Retail Excellence, the largest retail organization in Ireland, said the shutdown would have “devastating effects” on the sector, adding that “we cannot close the industry at this time of year”.

“Another 60,000 jobs are at risk in addition to the 30,000 that have already been lost in the industry,” the agency said.

“Huge blow”

Adrian Cummins, executive director of the Restaurants Association of Ireland, said an increase in restrictions would be a “heavy blow” to the sector over the next four weeks. “The focus now has to be on opening for Christmas,” he said on Twitter.

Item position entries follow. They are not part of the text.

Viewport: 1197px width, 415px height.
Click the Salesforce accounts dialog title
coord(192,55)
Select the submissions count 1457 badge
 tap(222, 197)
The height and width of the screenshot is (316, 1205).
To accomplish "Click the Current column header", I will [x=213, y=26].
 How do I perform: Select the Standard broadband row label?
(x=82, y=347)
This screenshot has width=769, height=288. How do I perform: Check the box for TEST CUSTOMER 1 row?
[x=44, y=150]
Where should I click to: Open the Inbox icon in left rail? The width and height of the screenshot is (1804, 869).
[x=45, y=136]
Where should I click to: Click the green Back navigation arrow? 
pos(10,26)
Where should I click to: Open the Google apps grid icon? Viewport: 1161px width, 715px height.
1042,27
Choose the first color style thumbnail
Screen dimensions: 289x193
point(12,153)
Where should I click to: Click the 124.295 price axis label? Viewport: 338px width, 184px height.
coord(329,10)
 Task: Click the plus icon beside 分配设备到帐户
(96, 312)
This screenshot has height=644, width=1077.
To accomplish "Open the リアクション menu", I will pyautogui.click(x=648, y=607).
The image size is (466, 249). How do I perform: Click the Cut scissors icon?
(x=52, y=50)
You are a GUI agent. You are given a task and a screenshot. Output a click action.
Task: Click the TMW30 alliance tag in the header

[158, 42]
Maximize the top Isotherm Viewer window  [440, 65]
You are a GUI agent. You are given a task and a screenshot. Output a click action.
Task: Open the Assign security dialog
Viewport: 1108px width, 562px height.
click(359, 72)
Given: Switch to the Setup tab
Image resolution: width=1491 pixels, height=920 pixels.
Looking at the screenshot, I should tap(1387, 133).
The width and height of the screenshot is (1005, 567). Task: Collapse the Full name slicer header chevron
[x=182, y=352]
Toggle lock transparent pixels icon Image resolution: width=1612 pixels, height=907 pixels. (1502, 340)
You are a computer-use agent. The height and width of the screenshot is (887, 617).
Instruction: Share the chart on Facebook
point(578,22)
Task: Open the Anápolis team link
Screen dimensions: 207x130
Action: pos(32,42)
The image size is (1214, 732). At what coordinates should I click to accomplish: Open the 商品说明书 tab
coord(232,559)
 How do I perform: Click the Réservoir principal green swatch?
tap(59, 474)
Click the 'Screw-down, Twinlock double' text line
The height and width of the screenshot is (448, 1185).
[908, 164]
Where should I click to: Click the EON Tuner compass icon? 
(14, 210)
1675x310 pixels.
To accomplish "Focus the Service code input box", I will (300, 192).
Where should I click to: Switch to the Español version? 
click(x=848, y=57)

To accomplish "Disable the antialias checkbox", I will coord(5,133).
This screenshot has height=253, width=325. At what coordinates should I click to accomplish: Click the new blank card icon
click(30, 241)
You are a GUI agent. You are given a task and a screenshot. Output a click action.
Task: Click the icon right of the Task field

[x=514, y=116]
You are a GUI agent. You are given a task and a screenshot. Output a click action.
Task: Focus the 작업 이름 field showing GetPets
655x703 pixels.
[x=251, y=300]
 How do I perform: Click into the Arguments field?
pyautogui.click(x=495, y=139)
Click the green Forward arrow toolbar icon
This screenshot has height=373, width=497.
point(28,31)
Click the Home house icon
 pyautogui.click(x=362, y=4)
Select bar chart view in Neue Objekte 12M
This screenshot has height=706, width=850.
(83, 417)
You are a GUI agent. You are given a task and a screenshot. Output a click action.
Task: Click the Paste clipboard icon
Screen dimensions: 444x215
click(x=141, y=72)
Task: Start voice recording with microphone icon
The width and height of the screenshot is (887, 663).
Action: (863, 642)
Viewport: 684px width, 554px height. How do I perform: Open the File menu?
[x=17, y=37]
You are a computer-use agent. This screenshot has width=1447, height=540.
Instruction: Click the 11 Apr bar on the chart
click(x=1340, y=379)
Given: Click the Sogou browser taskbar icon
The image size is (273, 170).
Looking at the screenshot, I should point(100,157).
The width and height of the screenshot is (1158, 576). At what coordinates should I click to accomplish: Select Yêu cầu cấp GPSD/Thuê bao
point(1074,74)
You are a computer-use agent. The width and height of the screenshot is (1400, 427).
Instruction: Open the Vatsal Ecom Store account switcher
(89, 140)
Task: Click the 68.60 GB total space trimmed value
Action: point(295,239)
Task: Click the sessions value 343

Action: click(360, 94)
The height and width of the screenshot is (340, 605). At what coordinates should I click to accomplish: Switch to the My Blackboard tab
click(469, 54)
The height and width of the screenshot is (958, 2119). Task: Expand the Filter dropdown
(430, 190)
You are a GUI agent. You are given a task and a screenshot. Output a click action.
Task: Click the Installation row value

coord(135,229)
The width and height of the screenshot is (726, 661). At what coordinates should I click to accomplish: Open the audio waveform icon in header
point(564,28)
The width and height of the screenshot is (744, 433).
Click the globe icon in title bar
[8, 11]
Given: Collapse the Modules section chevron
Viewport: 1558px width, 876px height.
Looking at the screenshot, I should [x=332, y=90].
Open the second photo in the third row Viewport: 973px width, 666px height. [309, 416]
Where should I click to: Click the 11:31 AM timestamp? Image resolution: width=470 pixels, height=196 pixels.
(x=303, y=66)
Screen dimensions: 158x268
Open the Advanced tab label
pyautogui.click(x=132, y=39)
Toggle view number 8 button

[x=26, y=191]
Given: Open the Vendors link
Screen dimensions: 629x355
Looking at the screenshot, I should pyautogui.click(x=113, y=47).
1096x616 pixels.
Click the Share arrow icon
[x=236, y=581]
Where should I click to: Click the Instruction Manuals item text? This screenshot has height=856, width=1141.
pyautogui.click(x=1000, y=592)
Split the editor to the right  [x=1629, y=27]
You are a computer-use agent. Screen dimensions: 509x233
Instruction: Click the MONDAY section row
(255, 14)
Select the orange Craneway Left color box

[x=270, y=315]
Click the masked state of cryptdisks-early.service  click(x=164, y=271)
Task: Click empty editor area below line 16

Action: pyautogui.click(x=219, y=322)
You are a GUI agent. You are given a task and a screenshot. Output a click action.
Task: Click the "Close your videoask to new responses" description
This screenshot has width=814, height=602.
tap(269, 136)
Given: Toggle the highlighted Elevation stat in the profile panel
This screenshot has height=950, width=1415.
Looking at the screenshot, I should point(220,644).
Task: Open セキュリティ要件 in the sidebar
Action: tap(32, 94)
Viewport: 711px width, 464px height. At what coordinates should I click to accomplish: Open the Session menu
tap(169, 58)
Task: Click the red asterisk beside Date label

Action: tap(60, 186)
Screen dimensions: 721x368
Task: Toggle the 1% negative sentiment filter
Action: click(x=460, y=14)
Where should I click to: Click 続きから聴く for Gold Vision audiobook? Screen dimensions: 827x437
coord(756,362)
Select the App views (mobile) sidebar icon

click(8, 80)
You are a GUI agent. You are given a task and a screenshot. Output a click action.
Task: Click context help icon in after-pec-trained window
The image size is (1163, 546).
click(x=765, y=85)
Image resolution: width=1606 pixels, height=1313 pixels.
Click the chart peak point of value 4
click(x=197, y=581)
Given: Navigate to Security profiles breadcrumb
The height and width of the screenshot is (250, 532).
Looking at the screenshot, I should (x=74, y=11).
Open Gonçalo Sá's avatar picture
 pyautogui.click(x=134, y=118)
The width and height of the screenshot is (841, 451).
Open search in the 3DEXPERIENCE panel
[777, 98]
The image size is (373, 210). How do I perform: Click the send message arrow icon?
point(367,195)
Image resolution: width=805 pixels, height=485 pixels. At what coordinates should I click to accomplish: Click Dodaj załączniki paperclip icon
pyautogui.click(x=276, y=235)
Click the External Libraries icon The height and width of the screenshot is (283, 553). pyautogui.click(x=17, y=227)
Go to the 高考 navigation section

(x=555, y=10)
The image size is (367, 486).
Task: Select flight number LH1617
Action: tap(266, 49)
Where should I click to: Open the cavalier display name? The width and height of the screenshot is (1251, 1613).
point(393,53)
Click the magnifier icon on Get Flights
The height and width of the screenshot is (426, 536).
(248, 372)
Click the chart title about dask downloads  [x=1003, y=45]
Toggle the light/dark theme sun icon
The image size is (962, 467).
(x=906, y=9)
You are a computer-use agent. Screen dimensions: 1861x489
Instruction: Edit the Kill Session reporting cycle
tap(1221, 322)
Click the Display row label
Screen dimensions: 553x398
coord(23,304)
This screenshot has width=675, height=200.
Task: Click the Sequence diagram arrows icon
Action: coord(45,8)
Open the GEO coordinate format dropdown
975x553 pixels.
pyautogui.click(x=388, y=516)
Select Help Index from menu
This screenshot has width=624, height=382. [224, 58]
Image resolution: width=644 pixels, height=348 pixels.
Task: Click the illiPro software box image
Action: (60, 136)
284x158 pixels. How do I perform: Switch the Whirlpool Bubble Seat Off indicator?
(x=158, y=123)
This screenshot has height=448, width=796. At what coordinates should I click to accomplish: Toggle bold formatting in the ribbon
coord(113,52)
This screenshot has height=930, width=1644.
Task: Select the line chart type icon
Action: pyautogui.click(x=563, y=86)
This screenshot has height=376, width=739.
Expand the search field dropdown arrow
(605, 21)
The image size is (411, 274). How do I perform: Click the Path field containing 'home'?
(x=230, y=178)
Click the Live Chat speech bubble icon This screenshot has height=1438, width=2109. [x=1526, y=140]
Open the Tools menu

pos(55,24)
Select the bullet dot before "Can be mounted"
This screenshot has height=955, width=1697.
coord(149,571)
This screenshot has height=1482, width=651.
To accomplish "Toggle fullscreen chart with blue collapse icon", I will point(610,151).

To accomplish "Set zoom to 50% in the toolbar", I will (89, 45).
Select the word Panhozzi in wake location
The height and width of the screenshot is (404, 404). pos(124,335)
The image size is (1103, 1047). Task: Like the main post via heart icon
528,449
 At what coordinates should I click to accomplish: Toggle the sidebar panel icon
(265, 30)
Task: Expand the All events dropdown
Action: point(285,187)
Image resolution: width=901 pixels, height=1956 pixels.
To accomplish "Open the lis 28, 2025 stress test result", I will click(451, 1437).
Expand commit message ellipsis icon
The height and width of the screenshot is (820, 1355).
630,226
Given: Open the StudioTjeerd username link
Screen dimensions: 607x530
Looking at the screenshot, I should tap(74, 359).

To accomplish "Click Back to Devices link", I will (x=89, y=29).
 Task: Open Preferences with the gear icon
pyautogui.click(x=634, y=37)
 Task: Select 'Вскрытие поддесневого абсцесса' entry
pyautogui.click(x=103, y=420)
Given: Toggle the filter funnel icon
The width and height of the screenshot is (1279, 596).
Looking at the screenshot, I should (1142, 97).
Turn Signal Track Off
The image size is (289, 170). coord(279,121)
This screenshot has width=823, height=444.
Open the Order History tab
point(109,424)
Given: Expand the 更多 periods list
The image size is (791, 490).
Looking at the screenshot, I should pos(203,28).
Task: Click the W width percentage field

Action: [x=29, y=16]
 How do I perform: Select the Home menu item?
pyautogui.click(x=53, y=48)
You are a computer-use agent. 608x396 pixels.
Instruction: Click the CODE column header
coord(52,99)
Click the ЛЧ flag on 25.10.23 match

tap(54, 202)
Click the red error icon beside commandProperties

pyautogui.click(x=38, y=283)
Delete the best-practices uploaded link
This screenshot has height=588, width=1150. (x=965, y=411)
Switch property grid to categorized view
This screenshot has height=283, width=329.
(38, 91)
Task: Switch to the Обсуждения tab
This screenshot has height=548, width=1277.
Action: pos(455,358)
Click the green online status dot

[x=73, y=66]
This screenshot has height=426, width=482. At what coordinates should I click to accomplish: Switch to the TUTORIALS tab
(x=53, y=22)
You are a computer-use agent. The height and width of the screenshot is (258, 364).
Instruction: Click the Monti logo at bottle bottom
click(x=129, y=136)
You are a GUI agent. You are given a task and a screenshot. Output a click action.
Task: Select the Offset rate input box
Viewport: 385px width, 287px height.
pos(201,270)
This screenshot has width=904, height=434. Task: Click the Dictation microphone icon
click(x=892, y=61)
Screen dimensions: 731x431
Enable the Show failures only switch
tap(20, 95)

The Independent Gym Owners Ireland launched a petition six days ago calling on policy makers to move gyms to essential services for the “mental and physical wellbeing” of the Irish.

Under level 4, gyms would be closed. However, the petition, which had nearly 27,000 signatories as of Monday morning, said gym closings would “affect many people mentally and physically and have lasting effects on people, families and their loved ones.”

The opposition has called for additional support to be provided to those affected by further public health actions.

Sinn Féin Chair Mary Lou McDonald said offering government assistance when restrictions were raised is a very direct way of building social cohesion and “reliving the feeling that we are all together.”

Speaking on RTÉ’s Morning Ireland, she said the people who are really going to struggle would want a full restoration of pandemic unemployment benefits and wage subsidies.

In the meantime, any move to keep schools open is likely to raise union concerns due to the risk of Covid-19 to its members.

The Irish National Teachers ‘Organization said it was “increasingly concerned” that teachers’ public health precautions were “inadequate”.

“Teachers’ desire to keep schools open must be met with a firm commitment to keep schools safe,” it said.

The Association of Secondary Teachers Ireland said over the weekend that teachers have “fear and concern” about the prospect of schools remaining open while Level 5 restrictions remain in place.

Last week, the National Public Health Emergency Team asked the state to get to the highest point on the alert plan, Level 5, for a period of six weeks in light of what it calls the alarming upward trend in infection.

The government is expected to decline some of this advice and instead opt for Level 4-plus for up to four weeks. Then the situation is reassessed.